-- Begin Information shown --

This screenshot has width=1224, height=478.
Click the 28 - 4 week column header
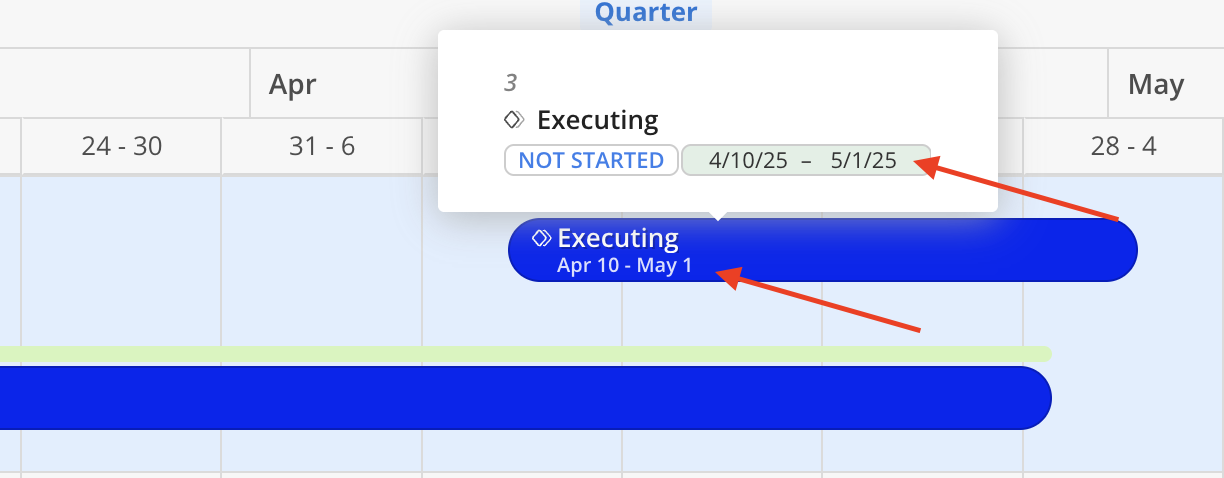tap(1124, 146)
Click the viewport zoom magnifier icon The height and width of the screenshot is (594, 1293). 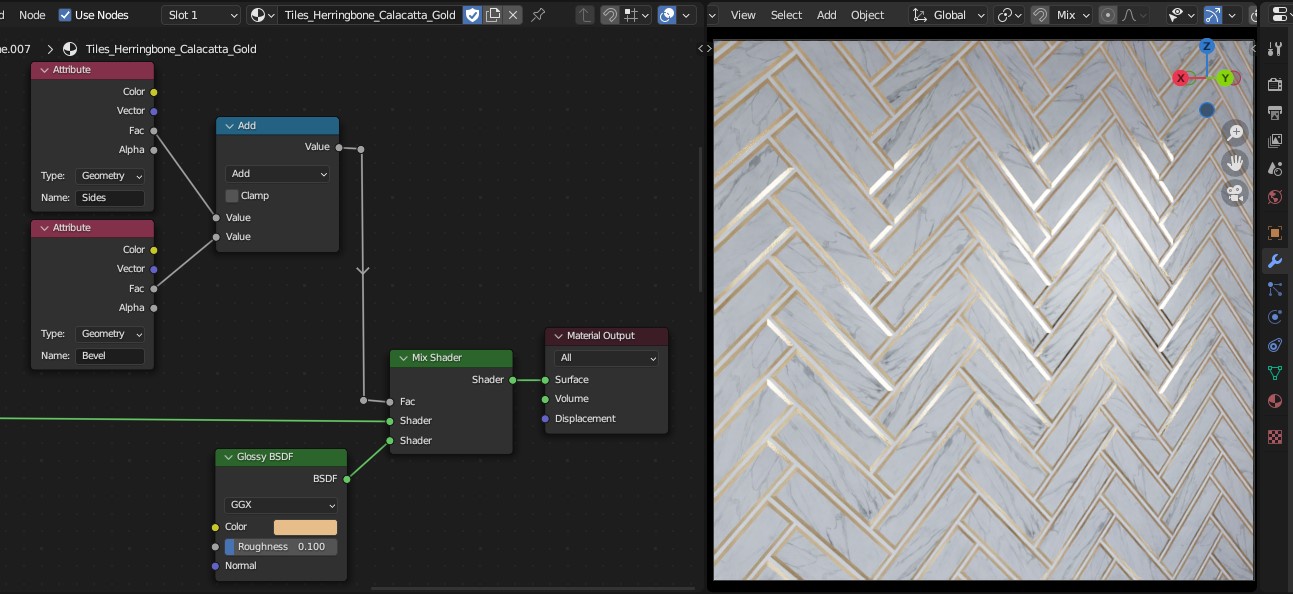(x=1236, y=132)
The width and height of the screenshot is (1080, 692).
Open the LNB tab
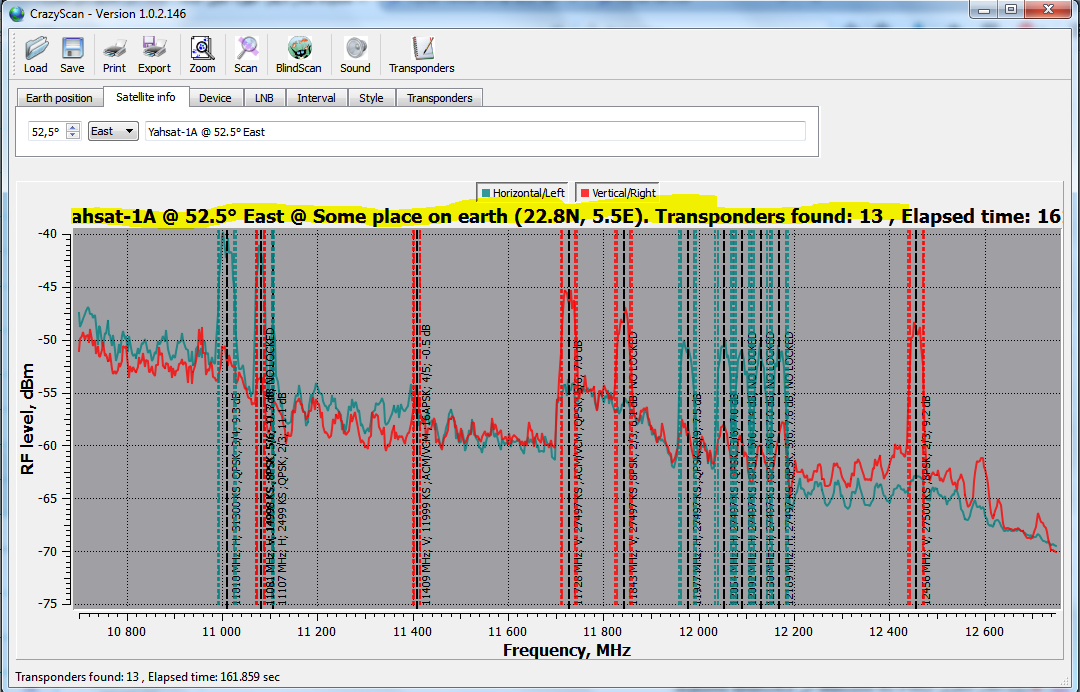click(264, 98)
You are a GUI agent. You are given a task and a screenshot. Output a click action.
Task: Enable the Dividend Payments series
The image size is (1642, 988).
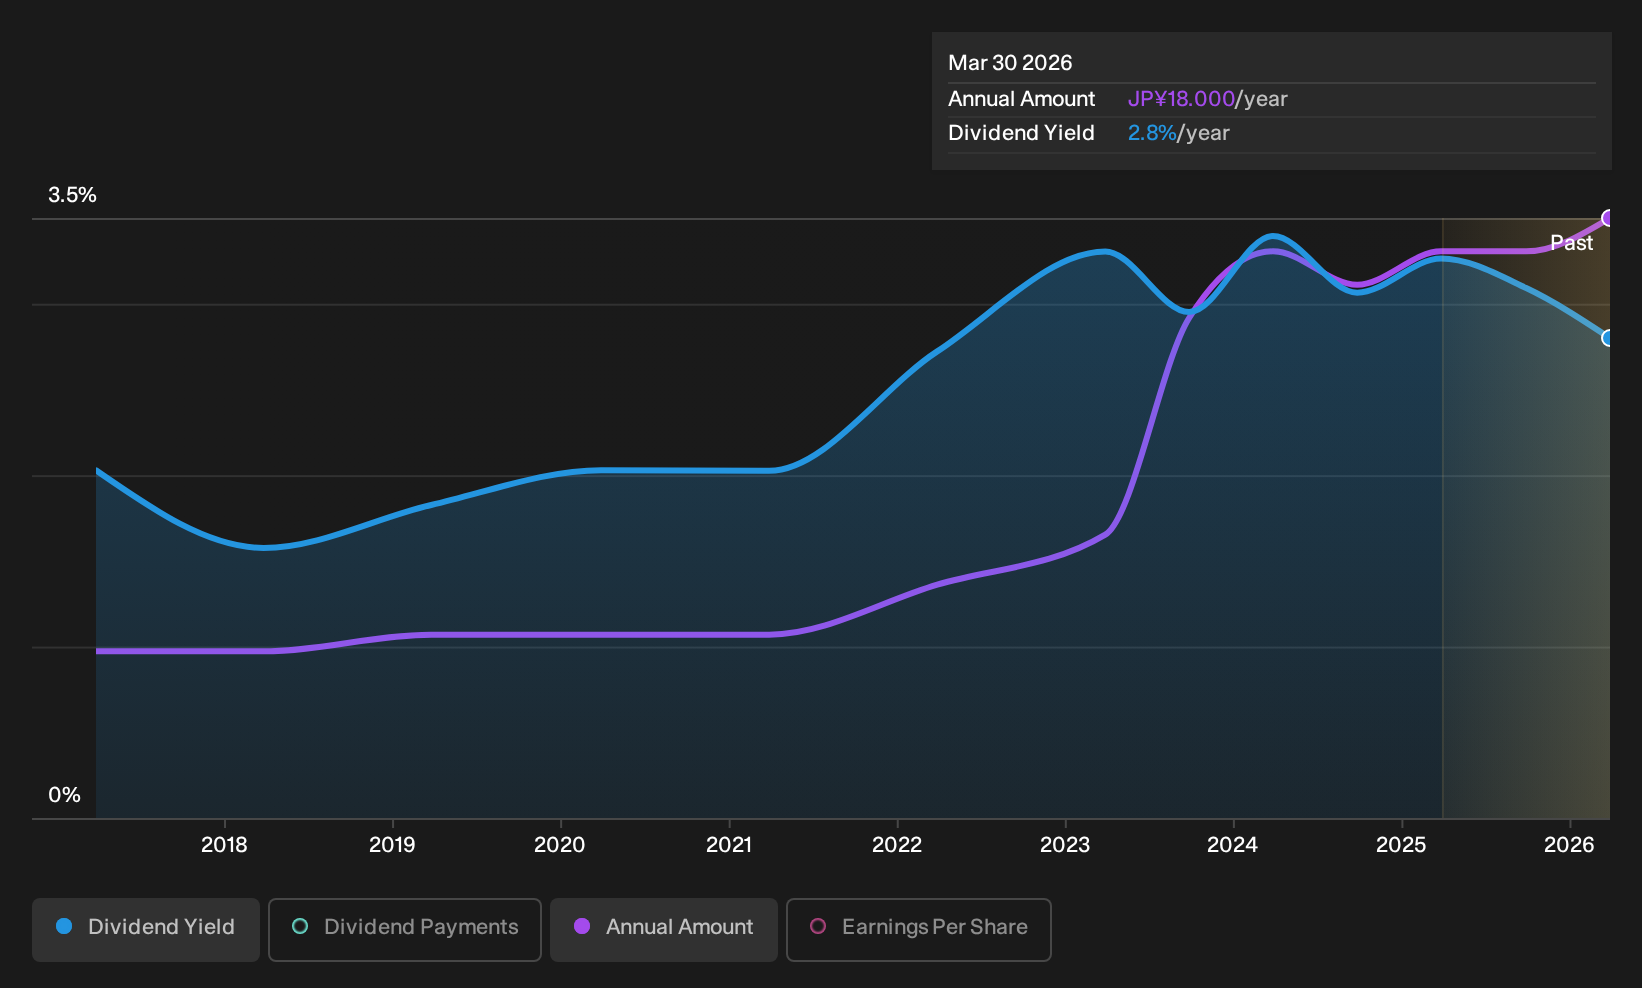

-- End Information shown --

### Task requirements
Repeat the lines from the one containing "The width and" through the end of the items, including both ends, leaving the pictures out of your answer.

### Complete answer
The width and height of the screenshot is (1080, 692).
Open the LNB tab
click(264, 98)
You are a GUI agent. You are given a task and a screenshot. Output a click action.
Task: Enable the Dividend Payments series
The image size is (1642, 988).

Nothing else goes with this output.